Brené Brown: The Power of Vulnerability

 

The need to be both vulnerable and authentic has been on my mind for months. Choosing to experience vulnerability, or having “the courage to be imperfect” as Brené Brown describes, is empowering. It’s a necessity not a flaw.

Resisting vulnerability weakens rather than strengthens. It takes honesty and self-awareness not to recoil in uncomfortable moments.

Brené wisely states that we cannot numb emotion selectively.

It’s not easy but it appears to be essential for personal growth and lasting relationships. We can never truly connect with others without a willingness to be vulnerable. There is more to it than I’ve explained. It takes repeated  experience to ‘get it.’

Brené gets it. Do we get it? More importantly, do I get it? 

 

“Love’s Austere and Lonely Offices”

This evening, I’ve been reflecting on the last two lines of the poem “Those Winter Sundays” by Robert Hayden. The character in the poem is an adult looking back at the cold winter mornings of youth, recognizing the lack of gratitude shown towards the family patriarch in what the author calls a house of “chronic angers.” The poem concludes with the lines:

“What did I know, what did I know of Love’s austere and lonely offices?”

The line “Love’s austere and lonely offices” is so pathetically true. Love is simple in nature yet there is a tendency to make it something glamorous, something beyond its scope. Something it cannot and should not be. At times, love is austere; it is stern and unadorned. It is silent, hidden behind the scenes.

A friend edits the ending of every fairy tales she reads to her children, adding; “and they worked really hard on their marriage, and lived happily ever after.” She is opening their imaginations to the story between the pages. The real life story of the silent heroes we call mom and dad.

For a child, love’s lonely office includes not understanding why “no” and “not now” mean “I love you.”

For a married couple love’s “lonely offices” are they places they stand without regard to personal pleasure. Because of love, friends and extended family never come first. Because of love, time and resources are sacrificed for things that hold little interest. Because of love, both will fret over whether or not they have done the right thing.

It is love that allows them to disagree passionately without fear that an opinion held too strongly will break them apart. It is love that allows conflict and love that keeps all other opportunities for romantic interest out of sight and out of mind.

Love’s eye is not blind. It is selective.
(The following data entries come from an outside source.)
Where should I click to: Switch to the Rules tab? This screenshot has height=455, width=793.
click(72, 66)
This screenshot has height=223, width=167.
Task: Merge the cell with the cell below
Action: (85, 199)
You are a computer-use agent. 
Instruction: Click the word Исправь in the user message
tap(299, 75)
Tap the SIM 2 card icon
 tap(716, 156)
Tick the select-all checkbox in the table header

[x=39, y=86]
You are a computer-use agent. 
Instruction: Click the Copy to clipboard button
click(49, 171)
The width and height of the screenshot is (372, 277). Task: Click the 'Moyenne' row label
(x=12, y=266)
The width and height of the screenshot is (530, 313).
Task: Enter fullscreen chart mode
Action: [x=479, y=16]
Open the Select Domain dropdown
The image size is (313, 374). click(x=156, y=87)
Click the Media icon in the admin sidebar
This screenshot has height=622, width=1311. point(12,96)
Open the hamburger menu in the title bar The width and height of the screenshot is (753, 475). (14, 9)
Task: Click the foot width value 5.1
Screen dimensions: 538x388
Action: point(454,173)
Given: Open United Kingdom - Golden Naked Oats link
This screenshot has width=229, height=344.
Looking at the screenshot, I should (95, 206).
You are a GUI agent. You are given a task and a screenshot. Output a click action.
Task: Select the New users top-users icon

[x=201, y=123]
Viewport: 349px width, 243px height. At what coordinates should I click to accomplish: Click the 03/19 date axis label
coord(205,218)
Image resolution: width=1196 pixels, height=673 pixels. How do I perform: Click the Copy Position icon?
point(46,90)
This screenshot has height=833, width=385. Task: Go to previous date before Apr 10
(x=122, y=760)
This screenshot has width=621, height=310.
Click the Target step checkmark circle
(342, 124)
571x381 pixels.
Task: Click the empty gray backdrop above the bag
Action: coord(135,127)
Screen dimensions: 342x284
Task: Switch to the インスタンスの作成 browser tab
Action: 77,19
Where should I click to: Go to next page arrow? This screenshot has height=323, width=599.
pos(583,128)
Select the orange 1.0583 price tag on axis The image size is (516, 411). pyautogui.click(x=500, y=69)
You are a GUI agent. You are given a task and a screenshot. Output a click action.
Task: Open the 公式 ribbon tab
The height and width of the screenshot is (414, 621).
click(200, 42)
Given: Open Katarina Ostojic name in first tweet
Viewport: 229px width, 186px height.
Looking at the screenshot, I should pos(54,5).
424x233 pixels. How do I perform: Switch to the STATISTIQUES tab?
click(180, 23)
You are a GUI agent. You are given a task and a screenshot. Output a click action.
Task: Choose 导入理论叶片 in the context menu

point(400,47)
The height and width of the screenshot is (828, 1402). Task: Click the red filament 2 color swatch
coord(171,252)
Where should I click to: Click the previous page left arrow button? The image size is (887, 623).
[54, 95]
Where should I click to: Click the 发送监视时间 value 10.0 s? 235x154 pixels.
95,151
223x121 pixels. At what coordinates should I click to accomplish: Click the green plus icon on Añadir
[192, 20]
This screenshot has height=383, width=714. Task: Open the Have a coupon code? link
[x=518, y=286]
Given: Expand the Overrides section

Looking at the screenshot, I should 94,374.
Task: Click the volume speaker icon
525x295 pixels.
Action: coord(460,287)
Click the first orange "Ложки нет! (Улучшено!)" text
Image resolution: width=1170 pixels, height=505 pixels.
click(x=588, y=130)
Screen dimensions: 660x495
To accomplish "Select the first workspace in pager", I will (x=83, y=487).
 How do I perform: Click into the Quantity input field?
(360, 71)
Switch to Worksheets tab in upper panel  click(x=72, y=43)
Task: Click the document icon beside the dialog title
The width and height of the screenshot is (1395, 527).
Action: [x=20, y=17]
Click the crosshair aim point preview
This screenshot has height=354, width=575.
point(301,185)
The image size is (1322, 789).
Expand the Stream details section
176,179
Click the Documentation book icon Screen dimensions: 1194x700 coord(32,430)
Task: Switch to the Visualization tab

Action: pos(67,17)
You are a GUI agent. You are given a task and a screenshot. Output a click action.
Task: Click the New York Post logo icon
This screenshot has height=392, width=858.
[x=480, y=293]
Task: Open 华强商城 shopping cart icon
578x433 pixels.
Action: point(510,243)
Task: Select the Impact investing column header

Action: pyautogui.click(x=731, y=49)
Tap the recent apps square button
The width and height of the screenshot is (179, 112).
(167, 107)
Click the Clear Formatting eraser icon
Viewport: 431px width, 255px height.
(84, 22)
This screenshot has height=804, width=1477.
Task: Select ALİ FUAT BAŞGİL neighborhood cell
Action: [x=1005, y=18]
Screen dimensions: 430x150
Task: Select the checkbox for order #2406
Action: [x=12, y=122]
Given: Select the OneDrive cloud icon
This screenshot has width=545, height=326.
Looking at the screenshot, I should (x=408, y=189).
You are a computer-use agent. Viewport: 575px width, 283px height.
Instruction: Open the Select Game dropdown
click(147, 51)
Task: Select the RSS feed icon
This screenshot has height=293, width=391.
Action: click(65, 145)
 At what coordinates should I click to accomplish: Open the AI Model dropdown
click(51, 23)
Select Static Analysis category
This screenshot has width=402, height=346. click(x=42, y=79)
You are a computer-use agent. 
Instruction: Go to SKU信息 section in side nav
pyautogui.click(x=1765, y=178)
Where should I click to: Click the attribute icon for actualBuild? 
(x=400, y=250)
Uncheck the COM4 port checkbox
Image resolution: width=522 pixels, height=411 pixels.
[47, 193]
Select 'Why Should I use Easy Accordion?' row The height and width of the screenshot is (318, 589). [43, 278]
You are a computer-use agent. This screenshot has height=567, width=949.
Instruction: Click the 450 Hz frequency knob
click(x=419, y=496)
It weighs truth in the balance and understands that no collection of flaws and quirks are superior to the man, woman, or child they have chosen.

Certainly “love’s austere and lonely offices” are not the only offices held in marriage, but they are the sacrificial offices required to keep the flame of love’s temple alive.

“As long as I’m with you I’m not lost”

Lonesome Road by Cory Voglesonger

Years ago as my grandparents were driving through the mountains of North Georgia, my grandfather at the wheel and my grandmother at his side, my grandfather made a series of wrong turns before he realized he was lost. After trying several different routes he was not only unable to determine where they were headed, but he was eventually unable to get back to where they had been.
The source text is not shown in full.